**WHAT YOU NEED TO DO**
Rewrite the lines in the material that begin at the line containing "The height and width of the screenshot is (1708, 2171)." and stop after the line containing "What are the", replacing every "screenshot" with "screen capture" and leaving all other text unchanged.

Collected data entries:
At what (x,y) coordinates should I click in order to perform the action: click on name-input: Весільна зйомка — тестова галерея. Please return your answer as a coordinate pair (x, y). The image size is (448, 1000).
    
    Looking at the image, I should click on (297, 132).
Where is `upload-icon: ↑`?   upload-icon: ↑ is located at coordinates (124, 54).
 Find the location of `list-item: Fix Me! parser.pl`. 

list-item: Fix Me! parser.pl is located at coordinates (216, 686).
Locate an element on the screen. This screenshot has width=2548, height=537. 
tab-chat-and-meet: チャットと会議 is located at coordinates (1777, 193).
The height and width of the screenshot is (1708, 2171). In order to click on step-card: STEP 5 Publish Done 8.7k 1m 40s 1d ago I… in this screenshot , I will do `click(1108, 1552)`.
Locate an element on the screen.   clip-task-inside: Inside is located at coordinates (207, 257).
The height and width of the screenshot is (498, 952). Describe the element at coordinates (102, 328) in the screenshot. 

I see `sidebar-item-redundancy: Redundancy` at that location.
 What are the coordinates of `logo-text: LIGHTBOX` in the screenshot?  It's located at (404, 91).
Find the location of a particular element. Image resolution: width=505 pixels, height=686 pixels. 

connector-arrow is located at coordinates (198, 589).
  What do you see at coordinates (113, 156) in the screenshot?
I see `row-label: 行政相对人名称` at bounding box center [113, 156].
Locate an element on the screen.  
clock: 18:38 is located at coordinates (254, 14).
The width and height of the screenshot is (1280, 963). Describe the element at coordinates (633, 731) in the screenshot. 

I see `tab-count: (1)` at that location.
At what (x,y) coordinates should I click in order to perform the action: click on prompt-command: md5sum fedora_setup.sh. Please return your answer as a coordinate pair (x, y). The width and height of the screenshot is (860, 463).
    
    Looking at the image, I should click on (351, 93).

**REPLY TO THE TASK**
The height and width of the screen capture is (1708, 2171). In order to click on step-card: STEP 5 Publish Done 8.7k 1m 40s 1d ago I… in this screen capture , I will do `click(1108, 1552)`.
Locate an element on the screen.   clip-task-inside: Inside is located at coordinates (207, 257).
The height and width of the screen capture is (498, 952). Describe the element at coordinates (102, 328) in the screen capture. 

I see `sidebar-item-redundancy: Redundancy` at that location.
 What are the coordinates of `logo-text: LIGHTBOX` in the screen capture?  It's located at (404, 91).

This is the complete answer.